Khan is an advocate by profession. He served as Secretary of the Chunian Tehsil Bar Association from 1975 to 1976.

==Political career==
Khan began his political career as Chairman of the Union Council, Phool Nagar from 1979 to 1983. He remained Vice Chairman of District Council, Kasur from 1983 to 1987 and as Chairman District Council Kasur from 1987 to 1993. His nephew Rana Sikandar Hayat also became Chairman District Council Kasur in 2016.

He was re-elected to the Provincial Assembly of the Punjab as a candidate of Pakistan Muslim League (N) (PML-N) from Constituency PP-149 (Kasur) in the 1993 Pakistani general election. He received 31,457 votes and defeated Malik Mehr Din, a candidate of Pakistan Muslim League (J) (PML-J).

He was re-elected to the Provincial Assembly of the Punjab as a candidate of PML-N from Constituency PP-149 (Kasur) in the 1997 Pakistani general election. He received 35,049 votes and defeated a candidate of PML-J. During his tenure as Member of Punjab Assembly, he served as Provincial Minister of Punjab for Livestock and Dairy Development. He also remained Provincial Minister of Punjab for Forest, Wildlife, Fisheries and Tourism between 1997 and 1999.

He ran for the seat of the Provincial Assembly of the Punjab as an independent candidate from Constituency PP-184 (Kasur-X) in the 2002 Pakistani general election but was unsuccessful. He received 20488 votes and lost the seat to Rana Sarfraz Ahmed Khan, a candidate of Pakistan Muslim League (Q) (PML-Q).

He was re-elected to the Provincial Assembly of the Punjab as a candidate of PML-N from Constituency PP-184 (Kasur-X) in the 2008 Pakistani general election. He received 27,689 votes and defeated Rana Sarfraz Ahmed Khan, a candidate of PML-Q. In April 2008, he was elected as the Speaker of the Provincial Assembly of the Punjab where he continued to serve until 2013.

In October 2008, he became acting Governor of Punjab. In 2011, he became acting Governor of Punjab following the assassination of Salman Taseer.

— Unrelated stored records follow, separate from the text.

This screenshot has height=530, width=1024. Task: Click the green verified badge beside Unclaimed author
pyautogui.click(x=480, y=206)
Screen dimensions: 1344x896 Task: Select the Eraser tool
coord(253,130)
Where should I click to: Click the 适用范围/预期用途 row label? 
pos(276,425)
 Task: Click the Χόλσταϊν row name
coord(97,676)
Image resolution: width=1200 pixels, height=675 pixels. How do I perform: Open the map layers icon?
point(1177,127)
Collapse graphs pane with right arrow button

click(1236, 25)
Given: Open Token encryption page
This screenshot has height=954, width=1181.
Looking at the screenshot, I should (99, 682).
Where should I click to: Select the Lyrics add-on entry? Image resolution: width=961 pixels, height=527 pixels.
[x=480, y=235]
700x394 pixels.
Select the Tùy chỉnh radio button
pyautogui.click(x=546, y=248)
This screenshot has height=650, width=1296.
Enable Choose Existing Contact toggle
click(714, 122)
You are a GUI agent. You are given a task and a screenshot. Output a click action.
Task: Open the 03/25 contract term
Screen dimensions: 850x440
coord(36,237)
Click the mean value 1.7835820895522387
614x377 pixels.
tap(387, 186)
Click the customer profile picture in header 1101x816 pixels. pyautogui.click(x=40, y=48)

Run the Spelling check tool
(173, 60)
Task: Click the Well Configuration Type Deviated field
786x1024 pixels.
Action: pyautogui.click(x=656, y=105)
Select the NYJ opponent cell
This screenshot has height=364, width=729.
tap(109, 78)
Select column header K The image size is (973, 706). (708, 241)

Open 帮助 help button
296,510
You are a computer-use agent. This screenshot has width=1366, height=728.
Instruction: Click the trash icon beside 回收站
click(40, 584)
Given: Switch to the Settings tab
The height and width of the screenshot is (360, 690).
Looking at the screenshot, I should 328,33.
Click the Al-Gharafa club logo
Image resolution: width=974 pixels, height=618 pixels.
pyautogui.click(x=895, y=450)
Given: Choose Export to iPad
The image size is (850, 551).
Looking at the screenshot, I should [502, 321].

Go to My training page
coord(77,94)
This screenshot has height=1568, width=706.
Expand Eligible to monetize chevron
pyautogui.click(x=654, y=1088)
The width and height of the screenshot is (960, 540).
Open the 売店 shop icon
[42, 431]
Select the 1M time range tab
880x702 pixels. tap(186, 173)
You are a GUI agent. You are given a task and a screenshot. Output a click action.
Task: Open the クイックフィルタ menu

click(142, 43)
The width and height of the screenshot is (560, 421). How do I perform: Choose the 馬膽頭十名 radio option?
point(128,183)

He was re-elected to the Provincial Assembly of the Punjab as a candidate of PML-N from Constituency PP-184 (Kasur-X) in the 2013 Pakistani general election. In June 2013, he was re-elected as the Speaker of the Provincial Assembly of the Punjab after securing 297 votes.

In 2015, Khan was appointed acting Governor of Punjab following the resignation of Mohammad Sarwar.

In November 2017, he became the first speaker of the Punjab Assembly to serve two complete assemblies full term from 2008 to 2018 and also became the longest-serving speaker of the Punjab Assembly in the office for more than nine years, consecutively.

He was re-elected to Provincial Assembly of the Punjab as a candidate of PML-N from Constituency PP-181 (Kasur-VIII) in the 2018 Pakistani general election.

On 16 August 2018, he was replaced by Chaudhry Pervaiz Elahi as speaker of the Punjab Assembly.